Cluster Puck

Brian Rogers
Rogers Rabbits
www.sunlive.co.nz

Board games are making a comeback during these uncertain times of pandemics and lockdowns. Families and friends are once again pushing the limits of frustration and patience by attempting to sit around a game, without the aid of electronic screens or devices, to play old-school entertainment involving dice, cards and leaving their destiny to chance. Many Monopoly boards have been upended over the last few months, as wannabe entrepreneurs have fleeced their families blind, just for a bit of glory in the playtime property market. And others have found it’s not the snakes amongst the ladders you need to worry about, but the reptiles in your own household. So it is with great pleasure Sun Media launches the latest project from Rogers Rabbits, a game we are so proud to share, we’re beating our community chest about it…

Welcome to the new board game, Cluster Puck.

The aim is to navigate your way around the board, staying out of isolation and avoiding the pitfalls of COVID-19 and the social disarray it causes.

First you choose a puck. You can be any one of many characters.  An epidemiologist, endemiologist, or even a geologist because it’s easier to spell; a doctor, a patched roadblock gangster, The Director General of Health, the Prime Minister, the sign language person, or simply the puckin’ germ itself.

You could make your own board of 10 by 10 squares, making a hundred spaces, (we don’t have room on this page for the whole thing) and randomly add each of the instructions listed below to individual squares. Set square number 10 aside as ISO.

Feel free to use bubbles, rather than squares, if you feel it’s more appropriate.

The rules

Here are some instructions to add to spaces randomly along the board:

You helped flatten the curve, by lazing on the couch. Move your puck an extra space forward.

Border control is out of control. Wait here in isolation until you throw higher than four on the dice.

Your PPE doesn’t match your outfit. Take a selfie and post it on social media asking for fashion advice.

Be kind. Swap puck places with the person behind you on the board.

Be kind. Send money to Rogers Rabbits retirement fund.

Be kind. Talk slowly to Green voters.

Community transmission breaks out. Go back to iso.

Roll the dice, move your puck along the corresponding places along the board, and live, or otherwise, with the consequences.

You followed the instruction, ‘Be Kind’.

Take an extra throw.

Your business takes a hit during lockdown.

You pivot.

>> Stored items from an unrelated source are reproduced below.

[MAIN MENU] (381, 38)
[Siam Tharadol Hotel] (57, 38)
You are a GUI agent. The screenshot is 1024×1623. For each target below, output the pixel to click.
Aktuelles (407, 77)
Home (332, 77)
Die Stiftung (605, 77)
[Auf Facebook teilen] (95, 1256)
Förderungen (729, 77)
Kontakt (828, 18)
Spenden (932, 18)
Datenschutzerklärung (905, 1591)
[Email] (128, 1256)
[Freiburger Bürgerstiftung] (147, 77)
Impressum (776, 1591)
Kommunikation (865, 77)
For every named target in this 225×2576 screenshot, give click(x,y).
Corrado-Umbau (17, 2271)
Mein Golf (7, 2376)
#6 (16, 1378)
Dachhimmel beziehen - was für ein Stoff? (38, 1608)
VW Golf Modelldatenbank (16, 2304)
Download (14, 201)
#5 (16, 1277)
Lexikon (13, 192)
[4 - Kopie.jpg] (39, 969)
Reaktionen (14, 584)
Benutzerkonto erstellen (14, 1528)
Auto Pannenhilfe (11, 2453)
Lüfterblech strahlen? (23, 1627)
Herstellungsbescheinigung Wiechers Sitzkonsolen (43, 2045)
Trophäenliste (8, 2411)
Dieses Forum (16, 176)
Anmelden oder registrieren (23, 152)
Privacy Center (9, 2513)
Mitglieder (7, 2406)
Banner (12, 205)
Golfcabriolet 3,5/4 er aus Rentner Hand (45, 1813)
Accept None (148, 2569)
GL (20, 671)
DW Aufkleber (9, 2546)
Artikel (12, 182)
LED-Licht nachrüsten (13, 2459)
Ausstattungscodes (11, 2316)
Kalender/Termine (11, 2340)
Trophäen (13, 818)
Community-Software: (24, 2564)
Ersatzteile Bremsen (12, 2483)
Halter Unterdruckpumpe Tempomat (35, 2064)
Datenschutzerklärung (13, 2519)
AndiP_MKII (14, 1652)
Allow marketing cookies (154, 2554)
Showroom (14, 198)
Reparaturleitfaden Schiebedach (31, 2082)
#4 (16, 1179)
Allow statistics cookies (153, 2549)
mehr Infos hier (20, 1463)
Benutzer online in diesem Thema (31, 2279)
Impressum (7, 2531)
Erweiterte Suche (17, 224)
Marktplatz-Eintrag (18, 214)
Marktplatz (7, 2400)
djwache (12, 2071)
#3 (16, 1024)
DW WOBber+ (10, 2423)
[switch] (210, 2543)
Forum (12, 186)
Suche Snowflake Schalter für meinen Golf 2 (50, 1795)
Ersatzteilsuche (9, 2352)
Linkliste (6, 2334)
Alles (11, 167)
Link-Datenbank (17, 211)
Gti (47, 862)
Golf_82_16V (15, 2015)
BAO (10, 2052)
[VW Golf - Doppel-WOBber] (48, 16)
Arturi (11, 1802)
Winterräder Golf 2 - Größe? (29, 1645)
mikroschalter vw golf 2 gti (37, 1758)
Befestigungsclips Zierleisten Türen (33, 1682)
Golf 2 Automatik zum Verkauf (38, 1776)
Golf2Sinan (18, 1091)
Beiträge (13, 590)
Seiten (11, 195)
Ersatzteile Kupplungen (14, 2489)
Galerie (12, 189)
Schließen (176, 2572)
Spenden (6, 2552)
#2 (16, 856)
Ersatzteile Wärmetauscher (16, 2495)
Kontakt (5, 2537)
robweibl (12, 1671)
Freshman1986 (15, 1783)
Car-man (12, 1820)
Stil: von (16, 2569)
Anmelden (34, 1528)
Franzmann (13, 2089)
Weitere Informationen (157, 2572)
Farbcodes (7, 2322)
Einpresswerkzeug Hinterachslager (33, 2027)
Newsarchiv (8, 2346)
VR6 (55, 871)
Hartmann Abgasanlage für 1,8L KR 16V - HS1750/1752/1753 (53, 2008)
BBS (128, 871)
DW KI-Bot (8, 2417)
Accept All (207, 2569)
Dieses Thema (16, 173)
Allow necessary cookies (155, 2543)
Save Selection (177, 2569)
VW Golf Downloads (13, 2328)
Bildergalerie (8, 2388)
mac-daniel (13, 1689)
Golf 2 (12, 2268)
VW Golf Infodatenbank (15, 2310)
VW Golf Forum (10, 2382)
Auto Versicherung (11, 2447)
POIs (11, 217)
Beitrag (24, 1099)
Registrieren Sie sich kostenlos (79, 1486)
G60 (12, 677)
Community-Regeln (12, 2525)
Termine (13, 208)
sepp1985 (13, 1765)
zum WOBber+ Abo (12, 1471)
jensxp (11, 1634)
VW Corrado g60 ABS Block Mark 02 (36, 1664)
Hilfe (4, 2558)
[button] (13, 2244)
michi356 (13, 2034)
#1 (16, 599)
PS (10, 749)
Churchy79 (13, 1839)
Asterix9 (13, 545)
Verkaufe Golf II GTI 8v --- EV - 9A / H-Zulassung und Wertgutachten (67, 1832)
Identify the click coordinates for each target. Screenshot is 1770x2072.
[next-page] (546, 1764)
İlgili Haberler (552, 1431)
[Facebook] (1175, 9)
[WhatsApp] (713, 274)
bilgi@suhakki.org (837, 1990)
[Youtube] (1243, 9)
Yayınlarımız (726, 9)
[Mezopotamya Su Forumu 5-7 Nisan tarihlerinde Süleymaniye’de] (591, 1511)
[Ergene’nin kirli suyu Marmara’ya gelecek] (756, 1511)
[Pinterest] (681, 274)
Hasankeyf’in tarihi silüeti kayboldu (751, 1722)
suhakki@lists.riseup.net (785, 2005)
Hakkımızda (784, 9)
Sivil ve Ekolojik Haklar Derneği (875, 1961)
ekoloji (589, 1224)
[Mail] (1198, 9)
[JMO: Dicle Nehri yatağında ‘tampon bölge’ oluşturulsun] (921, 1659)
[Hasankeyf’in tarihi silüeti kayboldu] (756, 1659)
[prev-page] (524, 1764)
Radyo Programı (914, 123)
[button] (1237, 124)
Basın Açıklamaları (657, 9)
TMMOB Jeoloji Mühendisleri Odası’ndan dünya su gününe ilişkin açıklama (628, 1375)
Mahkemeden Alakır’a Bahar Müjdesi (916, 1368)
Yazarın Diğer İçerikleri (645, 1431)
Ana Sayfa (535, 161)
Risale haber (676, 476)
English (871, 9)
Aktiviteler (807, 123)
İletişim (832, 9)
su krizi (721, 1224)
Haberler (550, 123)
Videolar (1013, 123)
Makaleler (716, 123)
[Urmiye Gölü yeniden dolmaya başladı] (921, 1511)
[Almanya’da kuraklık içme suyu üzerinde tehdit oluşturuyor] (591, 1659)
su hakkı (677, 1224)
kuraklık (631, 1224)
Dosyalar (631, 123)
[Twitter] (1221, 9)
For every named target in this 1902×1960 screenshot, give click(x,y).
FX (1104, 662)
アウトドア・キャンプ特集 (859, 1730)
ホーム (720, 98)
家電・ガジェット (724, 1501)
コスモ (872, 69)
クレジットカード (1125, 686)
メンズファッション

We’re not sure what that means, but go back three spaces, then forward two.

Go straight to isolation. Miss a turn.

You’re minding your own business on a quiet bush trail, when you’re mown down by the Health Minister on a mountain bike.

Find a new Health Minister and have a free throw. Pick up a free pack of face masks. Have an extra throw of the dice. A stranger coughs on the bus. Go straight to isolation.

You’re in iso but want to go shopping. Jump the fence and infect the lucky puck on the board in front of you.

They go to iso. Throw the dice, if it’s an odd number, you go back two and miss a turn.

You take social distancing a step too far, and fall off the board. Go back to the start.

You stay safe and at home, despite temptations and the voices in your head. Pat yourself on the back.

Your shares in a face shield manufacturer go through the roof. Take an extra throw.

You’ve been off sick for nine days but decide to take the family on a tour of New Zealand anyway. You infect the two pucks closest to you and form your own cluster!

They miss a turn, you miss two.

You sneeze at the back of the queue in the supermarket.  

Everyone else leaves in fear. Take an extra turn.

You run out of toilet rolls. Go directly to the supermarket.

You’re caught panic buying toilet rolls. Spend a turn in iso.

COVID testing people dig too deep up your nostril and scoop out the last of your functioning brain matter. Go directly to join Destiny Church.

Your region drops down an alert level.

Take double your next throw.

How to survive

Contactless delivery brings you noise cancelling headphones. Smile and nod to your bubblemates and hum the tune ‘I will survive’.

You deliberately leak private COVID patient details.

Slap yourself repeatedly and get the puck off the board.

You accidently on purpose leave the ‘n’ off the end of the Christian name of a Crown minister. She takes offence at being called Mega Woods, believing she’s been body-shamed. Go back to the nearest ‘Be Kind‘ square.

At the daily press conference, Mega Woods gets peckish and eats Dr Bloomfield. Miss a turn.

End in sight

You leave iso to go shopping and break the chain. Go five spaces backwards.

You fall for a conspiracy theory involving herd immunity. Go to the Gullibility Corner and don’t move until another puck passes by.

You actually believed there was a Gullibility Corner? Go wash your hands again.

Finally, on space 100 you get a vaccination and win the game.

Stay safe and sensible, people.

Congratulate yourself by bumping both your elbows together.

You actually tried that, didn’t you?